## THE TASK
Please copy the lines from the one containing "Given: Switch to the H4 timeframe" through the one containing "Looking at the screenshot, I should 388,27.", swapping "timeframe" for "interval" and leaving everything else unchanged.

## EXERCISE MATERIALS
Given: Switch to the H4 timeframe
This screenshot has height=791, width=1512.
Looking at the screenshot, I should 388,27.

==

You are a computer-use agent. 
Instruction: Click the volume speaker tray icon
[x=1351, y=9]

## EXERCISE OUTPUT
Given: Switch to the H4 interval
This screenshot has height=791, width=1512.
Looking at the screenshot, I should 388,27.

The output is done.